23 Ocak 2008 Çarşamba

KABADAYI


ŞENER ŞEN VE "KABADAYI"


Şener ŞEN ismini her gördüğümde aklıma "HABABAM SINIFI"ndaki beden eğitimi hocası “badi Ekrem” gelir. Daha sonra “Arabesk” teki, “Allahım kör et beni” şarkısı. O filmlerden ve dönemlerinden bende kalan intiba Şener Şen'in “komik” sanatçı olduğudur. Daha sonra "ZÜĞÜRT AĞA" geldi. Bu filmdeki traji-komik rol de iyice üstüne oturunca Şener Şen, Türk sinemasının komik sanatçılarından birisi olarak tescillenmişti adeta.
MUHSİN BEY'i değerlendirme dışı bırakıyorum, yani bu süreçte o filmi bir kaza olarak görüyordum.

Ve EŞKIYA geldi.
Yani daha iyi anlaşılması için şöyle anlatayım.
Sinemada oturduk koltuklara, film başladı. Hekesin aklından geçen aşağı yukarı aynı. "ŞENER ŞEN var işte baş rolde... komik adam var, ya işte o, güleceğiz biraz".
Filmi anlatmayacağım size, birinci bölüm bitti, ben dahil herkesin dudaklarının ucunda bir tebessüm kıvrıntısı var. Henüz kahkaha krizlerine girmemişiz ama hazırlıklı olarak ikinci yarıya başlıyoruz. Şener Şen o bildiğimiz tedirgin, tetenek tavırlı güneydoğu insanı rolünde devam ediyor. İstanbul'un ve hapiste geçirdiği zamanlardan dolayı takip edemediği değişen dünyanın verdiği şaşkınlık, komik tavır ve mimiklerine tam da oturuyor.
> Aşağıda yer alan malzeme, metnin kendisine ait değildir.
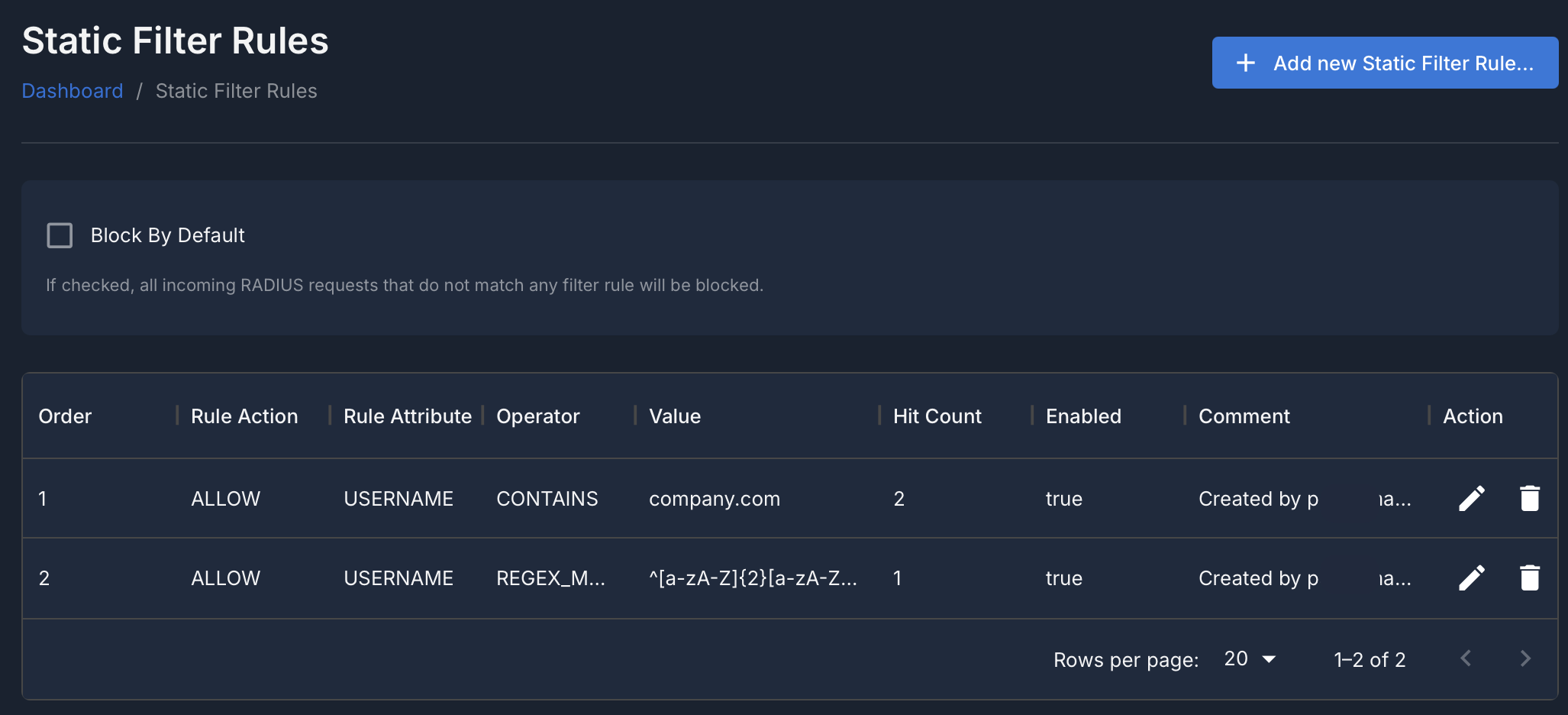Click Add new Static Filter Rule button
This screenshot has height=715, width=1568.
(x=1385, y=63)
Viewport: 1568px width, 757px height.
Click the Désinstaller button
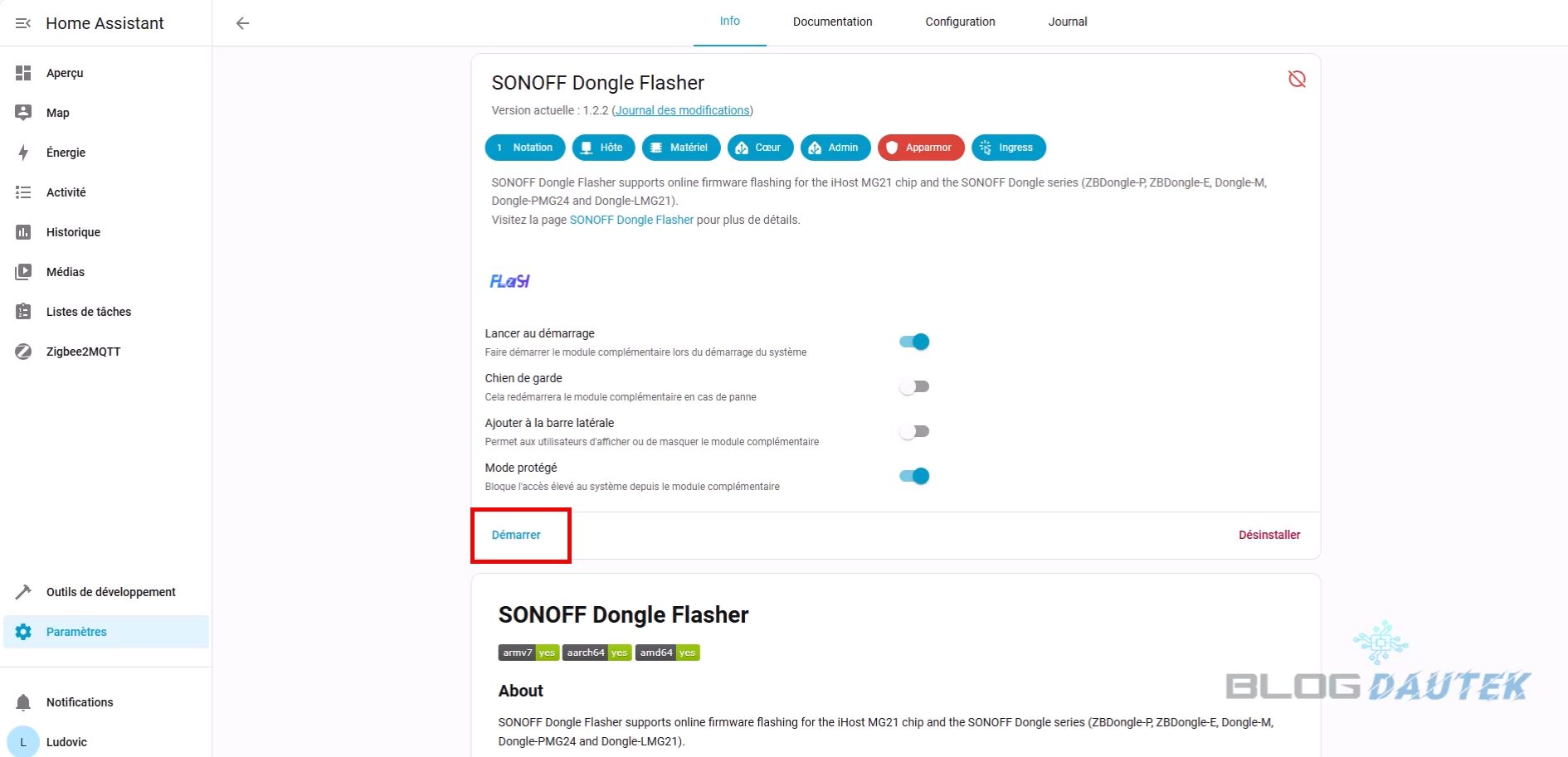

Hatta bıçkın bir delikanlıdan yediği kafa darbesi ile yıkılması ve kanayan burnunu tutarken ki hali, “KOMİK EŞKİYA”yı iyice teyitlemişti. Ha bir de Şen ile özdeşleşmiş ve komikliğinin alamet-i farikası diyebileceğimiz yürüyüş şekli (ki bunu ZÜĞÜRT AĞA'da, filmin sonlarında çiğ köfte satarken detay olarak tokyo terlikleriyle bir defa daha görmüştük) bu filmde de görülüyordu.
Ama sonra birden her şey değişti. Birden koltuklarımızda bir an ürpererek toparlandık.
Arkadaşını vuran mafya bozuntusu tiplerin mekanına sakince girdi. Elindeki tabanca, sanki bir uzvuymuşçasına, rahat ve tabii bir şekilde, doğrultulduğu her bedene bir kurşun yollayarak dünyasının değiştiriyordu. Ama “Eşkıya” aynı soğukkanlılıkla odalarda dolaşıyor, merdivenlerden inip çıkıyor, ve sıradan bir işmiş gibi sadece namluyu sakince doğrultması, karşısındakinin cansız yere düşmesine yetiyordu.
İşte o zaman anladım ben Şener Şen'in “komik” değil ama “KOMEDYEN” olduğunu.
Mesela Kemal Sunal (bence) hiçbir zaman “komik” sanatçı olmaktan kurtulamamıştı. Hatta VARYEMEZ filmindeki harika tiplemesi bile onu İNEK ŞABAN'lıktan uzaklaştıramadı.
İşte Eşkıya, Şener ŞEN (yani benim kafamdaki Şener Şen) için bir devrim yapmıştı. Şener Şen komik değil, komedyen olan bir sanatçıydı ve gerekirse bir eşkıyayı da çok rahatlıkla oynayabilirdi.
Ve şimdi
KABADAYI.
Kabadayı'daki ALİ OSMAN'da artık kesinlikle BADİ EKREM'den herhangi bir kırıntı yok. Züğürt Ağa sanki başka bir Şener Şen tarafından oynanmış.
Birçok sinema sanatçısı, hatta yabancılar içinde geçerlidir bu söylediğim, kendileri ile özdeşleşmeye başlayan bir karakter bulurlar ve her filmlerinde hemen hemen aynı tipi oynarlar. Belki onlar çok popüler gibi görünürler, hatta bazıları Oskar filan alırlar. Ama geçmişe dönüp baktığınızda onlardan pek iz kalmadığını görürsünüz.
KABADAYI iyi film bence. Türk sineması için nirengi noktalarından birisi olacaktır. Ama bundaki en büyük pay Şener Şen'indir.
Yazmadan edemeyeceğim, o filmdeki zayıf iki sanatçı, Murat ve Karaca rollerindeki İsmail Hacıoğlu ve Aslı Tandoğan olmuş. Özellikle Murat tiplemesi, konu içerisinde oyuncunun çok şey katabileceği veya kendini gösterebileceği bir tipti.
Kenan İmirzalıoğlu'nun oynadığı DEVRAN sanki biraz abartılı bir karakter gibi. Fakat bana AKREP KRAL'ı hatırlattı, belkide bir devam filmine açık kapı bırakılan yer DEVRAN ve İMİRZALIOĞLU'dur
.

  TOPLUMUMUZ ARTIK SADECE ERGENLERDEN OLUŞUYOR?*   “Çocuklar İktidarda” kitabının yazarı İsveçli Psikiyatrist David Eberhard, liberal ye...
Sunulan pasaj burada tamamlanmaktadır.